::: GIVEN INFORMATION

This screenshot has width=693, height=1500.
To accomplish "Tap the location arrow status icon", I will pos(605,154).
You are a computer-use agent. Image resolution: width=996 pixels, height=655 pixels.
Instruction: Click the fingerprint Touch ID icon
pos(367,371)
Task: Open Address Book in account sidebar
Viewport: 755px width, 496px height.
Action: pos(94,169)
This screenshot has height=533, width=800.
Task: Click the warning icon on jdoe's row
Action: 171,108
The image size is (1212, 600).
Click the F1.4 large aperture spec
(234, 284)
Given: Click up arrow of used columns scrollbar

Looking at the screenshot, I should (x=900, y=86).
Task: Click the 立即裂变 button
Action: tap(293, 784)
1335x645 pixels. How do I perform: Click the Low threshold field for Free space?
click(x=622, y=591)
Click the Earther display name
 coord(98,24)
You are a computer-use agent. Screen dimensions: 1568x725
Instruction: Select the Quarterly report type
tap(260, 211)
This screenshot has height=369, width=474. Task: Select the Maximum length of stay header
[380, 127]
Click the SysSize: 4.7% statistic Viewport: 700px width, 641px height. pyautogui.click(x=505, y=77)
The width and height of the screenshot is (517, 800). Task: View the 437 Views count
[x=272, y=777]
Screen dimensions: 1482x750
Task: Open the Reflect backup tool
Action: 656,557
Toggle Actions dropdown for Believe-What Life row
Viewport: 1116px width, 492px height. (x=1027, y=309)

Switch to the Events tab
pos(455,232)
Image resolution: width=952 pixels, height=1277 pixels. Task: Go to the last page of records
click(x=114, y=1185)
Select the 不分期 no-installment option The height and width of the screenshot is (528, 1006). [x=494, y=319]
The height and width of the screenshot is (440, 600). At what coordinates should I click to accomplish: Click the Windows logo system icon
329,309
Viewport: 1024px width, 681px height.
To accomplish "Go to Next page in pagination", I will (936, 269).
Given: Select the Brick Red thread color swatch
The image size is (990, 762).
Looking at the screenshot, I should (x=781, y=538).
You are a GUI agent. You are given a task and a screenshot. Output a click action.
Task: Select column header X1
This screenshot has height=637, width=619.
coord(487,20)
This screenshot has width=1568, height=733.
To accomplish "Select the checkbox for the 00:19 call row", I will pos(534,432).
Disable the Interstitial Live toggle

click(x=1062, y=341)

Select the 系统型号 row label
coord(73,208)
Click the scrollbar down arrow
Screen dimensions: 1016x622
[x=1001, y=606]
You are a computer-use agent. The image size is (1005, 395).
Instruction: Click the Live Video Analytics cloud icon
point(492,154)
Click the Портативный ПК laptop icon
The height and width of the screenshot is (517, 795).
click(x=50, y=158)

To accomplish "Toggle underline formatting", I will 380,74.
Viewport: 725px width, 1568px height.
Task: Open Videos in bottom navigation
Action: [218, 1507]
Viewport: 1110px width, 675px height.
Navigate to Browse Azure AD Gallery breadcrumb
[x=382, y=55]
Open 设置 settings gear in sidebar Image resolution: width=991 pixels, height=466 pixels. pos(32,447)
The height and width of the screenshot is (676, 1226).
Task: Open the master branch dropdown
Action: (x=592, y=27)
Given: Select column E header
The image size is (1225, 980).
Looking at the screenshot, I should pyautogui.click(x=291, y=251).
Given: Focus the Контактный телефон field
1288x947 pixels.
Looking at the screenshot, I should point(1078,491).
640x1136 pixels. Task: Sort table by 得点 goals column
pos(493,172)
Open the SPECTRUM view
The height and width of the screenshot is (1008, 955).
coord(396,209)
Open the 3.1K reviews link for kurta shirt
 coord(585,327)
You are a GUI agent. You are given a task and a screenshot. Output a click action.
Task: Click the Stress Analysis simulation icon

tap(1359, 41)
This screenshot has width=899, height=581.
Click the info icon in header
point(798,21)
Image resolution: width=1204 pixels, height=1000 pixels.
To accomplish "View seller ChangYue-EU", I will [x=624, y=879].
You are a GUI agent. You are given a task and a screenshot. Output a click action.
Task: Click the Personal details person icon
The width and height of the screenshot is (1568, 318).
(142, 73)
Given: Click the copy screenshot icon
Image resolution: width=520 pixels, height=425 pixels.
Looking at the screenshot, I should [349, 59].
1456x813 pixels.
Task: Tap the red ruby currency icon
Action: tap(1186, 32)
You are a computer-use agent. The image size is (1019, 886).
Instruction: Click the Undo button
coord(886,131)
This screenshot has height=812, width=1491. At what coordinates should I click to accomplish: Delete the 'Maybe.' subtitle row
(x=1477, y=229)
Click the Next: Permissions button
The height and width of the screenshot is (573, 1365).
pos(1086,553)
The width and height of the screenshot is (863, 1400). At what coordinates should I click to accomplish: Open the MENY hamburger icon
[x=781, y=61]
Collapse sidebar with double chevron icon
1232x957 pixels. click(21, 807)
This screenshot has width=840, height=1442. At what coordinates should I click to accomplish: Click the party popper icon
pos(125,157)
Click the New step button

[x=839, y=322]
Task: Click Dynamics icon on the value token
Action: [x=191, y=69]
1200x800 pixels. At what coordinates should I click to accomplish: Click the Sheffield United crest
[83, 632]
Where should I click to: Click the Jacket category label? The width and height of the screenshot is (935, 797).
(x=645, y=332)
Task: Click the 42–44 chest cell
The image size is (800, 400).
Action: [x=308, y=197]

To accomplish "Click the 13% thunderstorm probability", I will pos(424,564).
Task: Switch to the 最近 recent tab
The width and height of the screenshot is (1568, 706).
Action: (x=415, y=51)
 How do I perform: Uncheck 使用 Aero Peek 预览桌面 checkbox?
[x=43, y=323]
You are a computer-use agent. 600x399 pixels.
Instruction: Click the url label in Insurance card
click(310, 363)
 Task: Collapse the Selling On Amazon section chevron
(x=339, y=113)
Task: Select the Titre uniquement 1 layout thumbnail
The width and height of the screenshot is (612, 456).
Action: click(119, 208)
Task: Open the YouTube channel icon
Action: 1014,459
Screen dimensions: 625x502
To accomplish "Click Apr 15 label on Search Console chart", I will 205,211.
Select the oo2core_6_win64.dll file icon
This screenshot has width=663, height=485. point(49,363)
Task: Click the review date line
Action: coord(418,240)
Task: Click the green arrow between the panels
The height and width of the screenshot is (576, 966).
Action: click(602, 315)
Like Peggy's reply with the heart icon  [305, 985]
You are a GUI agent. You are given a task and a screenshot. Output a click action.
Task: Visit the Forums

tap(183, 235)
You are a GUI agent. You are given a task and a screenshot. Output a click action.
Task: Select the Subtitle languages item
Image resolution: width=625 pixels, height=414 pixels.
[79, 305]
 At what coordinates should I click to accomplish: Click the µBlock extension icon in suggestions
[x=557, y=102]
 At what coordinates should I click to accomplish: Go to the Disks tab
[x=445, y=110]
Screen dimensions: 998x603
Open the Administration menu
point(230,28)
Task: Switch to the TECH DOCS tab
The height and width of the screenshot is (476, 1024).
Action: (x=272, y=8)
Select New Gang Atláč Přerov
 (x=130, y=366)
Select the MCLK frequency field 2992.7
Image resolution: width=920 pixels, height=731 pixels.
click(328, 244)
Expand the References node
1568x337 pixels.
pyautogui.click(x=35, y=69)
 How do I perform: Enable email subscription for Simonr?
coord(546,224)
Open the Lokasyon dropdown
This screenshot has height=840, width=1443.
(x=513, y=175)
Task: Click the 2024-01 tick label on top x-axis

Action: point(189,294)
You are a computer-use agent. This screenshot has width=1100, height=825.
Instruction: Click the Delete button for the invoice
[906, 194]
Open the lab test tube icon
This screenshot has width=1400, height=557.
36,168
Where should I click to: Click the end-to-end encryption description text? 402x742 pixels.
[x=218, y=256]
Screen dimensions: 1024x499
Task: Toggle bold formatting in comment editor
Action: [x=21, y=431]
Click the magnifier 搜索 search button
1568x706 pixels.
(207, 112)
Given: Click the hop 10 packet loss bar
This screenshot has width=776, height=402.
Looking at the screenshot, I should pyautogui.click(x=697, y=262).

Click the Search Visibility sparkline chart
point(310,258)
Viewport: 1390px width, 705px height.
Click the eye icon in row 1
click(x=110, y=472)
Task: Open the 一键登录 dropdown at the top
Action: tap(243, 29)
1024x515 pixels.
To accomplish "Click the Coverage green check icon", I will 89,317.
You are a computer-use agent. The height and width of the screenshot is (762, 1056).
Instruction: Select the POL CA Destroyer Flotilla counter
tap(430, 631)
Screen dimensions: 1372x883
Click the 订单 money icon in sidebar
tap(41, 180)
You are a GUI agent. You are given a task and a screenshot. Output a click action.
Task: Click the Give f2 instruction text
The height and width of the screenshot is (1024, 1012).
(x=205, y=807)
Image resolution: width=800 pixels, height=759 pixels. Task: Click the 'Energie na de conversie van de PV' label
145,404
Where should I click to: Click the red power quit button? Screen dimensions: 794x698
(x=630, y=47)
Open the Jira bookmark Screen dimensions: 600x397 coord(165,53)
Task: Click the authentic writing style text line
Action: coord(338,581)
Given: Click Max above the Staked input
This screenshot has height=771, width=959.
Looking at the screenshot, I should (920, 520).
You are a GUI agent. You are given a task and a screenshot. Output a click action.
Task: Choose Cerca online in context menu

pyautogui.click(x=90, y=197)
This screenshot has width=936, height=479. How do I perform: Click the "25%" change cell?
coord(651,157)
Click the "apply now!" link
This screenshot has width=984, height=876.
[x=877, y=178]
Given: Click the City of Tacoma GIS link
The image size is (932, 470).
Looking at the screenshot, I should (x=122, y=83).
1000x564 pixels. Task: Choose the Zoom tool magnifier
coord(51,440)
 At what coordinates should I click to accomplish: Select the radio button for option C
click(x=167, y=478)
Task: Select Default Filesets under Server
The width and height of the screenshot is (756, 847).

::::::

Wherever the string "computer" appears in the records, copy the whole line.

You are a computer-use agent. Image resolution: width=996 pixels, height=655 pixels.
You are a computer-use agent. Screen dimensions: 1568x725
You are a computer-use agent. The image size is (1005, 395).
You are a computer-use agent. The image size is (1019, 886).
You are a computer-use agent. 600x399 pixels.
You are a computer-use agent. This screenshot has width=1100, height=825.
You are a computer-use agent. The height and width of the screenshot is (762, 1056).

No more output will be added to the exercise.